● PROVIDED DATA
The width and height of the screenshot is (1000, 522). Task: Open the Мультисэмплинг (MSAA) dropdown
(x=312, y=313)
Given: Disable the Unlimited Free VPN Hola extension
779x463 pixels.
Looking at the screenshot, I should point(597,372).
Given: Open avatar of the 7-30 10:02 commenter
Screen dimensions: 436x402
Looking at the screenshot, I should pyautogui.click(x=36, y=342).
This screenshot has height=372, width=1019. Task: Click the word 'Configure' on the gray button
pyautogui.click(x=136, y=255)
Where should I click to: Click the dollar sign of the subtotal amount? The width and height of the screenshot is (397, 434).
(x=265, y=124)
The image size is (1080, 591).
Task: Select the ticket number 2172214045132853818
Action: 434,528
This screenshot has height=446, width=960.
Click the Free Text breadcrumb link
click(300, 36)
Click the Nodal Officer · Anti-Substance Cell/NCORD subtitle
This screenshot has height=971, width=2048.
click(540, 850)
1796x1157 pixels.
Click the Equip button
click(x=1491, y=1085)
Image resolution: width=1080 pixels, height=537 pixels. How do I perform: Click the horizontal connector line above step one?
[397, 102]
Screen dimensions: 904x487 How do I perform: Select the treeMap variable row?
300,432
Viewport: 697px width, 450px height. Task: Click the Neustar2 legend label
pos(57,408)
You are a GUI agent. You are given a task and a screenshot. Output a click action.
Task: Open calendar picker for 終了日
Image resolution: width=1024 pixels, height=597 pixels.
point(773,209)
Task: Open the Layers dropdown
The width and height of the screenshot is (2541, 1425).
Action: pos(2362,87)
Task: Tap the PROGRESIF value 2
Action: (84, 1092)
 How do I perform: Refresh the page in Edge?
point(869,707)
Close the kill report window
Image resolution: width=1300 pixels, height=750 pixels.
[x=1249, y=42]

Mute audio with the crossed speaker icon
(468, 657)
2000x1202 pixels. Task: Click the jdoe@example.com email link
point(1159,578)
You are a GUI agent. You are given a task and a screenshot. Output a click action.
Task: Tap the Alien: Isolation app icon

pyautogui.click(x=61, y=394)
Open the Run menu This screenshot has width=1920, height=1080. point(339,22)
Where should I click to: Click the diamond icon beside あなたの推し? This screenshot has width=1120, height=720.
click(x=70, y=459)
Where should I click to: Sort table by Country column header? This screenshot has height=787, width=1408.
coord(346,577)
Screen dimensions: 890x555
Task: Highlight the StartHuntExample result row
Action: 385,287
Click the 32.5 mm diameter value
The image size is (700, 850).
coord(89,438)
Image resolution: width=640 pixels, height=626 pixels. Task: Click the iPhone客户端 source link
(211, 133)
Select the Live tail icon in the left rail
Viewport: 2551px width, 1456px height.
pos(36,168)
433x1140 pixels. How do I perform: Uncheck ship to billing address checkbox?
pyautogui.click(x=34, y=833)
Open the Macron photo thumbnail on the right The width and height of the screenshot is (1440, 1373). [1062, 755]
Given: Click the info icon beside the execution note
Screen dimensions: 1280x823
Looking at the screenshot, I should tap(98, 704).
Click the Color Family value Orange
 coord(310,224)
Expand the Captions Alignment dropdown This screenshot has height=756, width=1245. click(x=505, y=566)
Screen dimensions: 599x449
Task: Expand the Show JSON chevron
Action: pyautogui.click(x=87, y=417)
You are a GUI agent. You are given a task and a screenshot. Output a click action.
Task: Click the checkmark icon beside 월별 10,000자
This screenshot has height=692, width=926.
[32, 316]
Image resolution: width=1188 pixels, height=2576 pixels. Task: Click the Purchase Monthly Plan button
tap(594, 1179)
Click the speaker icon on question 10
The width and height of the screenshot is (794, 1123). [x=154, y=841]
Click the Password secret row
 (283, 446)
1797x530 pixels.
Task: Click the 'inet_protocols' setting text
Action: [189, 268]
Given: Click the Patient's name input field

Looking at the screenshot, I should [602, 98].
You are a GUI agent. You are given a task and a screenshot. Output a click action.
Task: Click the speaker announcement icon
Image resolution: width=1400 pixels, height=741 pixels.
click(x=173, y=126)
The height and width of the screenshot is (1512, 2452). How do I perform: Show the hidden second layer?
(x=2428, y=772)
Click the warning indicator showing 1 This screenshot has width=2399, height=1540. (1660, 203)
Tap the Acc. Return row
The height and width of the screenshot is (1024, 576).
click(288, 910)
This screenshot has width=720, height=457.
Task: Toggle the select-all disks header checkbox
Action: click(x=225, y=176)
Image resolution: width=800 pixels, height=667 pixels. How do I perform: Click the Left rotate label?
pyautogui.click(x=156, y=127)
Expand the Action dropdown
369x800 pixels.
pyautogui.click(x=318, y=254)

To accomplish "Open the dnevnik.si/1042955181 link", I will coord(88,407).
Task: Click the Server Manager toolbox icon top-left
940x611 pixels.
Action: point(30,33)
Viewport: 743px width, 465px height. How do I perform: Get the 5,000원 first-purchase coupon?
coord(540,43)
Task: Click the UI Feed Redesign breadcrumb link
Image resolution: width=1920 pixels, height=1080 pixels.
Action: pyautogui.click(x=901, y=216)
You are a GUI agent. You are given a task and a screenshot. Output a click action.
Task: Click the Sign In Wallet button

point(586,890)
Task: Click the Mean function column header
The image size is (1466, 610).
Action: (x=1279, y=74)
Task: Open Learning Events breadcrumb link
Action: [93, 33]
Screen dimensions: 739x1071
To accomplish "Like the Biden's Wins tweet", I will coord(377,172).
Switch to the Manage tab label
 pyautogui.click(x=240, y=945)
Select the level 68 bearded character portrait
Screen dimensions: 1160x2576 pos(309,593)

● WORK TO BE COMPLETED
Gather every line above that contains the string "icon", matching its case exactly.

● THE COMPLETED TASK
Mute audio with the crossed speaker icon
Task: Tap the Alien: Isolation app icon
Where should I click to: Click the diamond icon beside あなたの推し? This screenshot has width=1120, height=720.
Select the Live tail icon in the left rail
Given: Click the info icon beside the execution note
Task: Click the checkmark icon beside 월별 10,000자
Click the speaker icon on question 10
Task: Click the speaker announcement icon
Task: Click the Server Manager toolbox icon top-left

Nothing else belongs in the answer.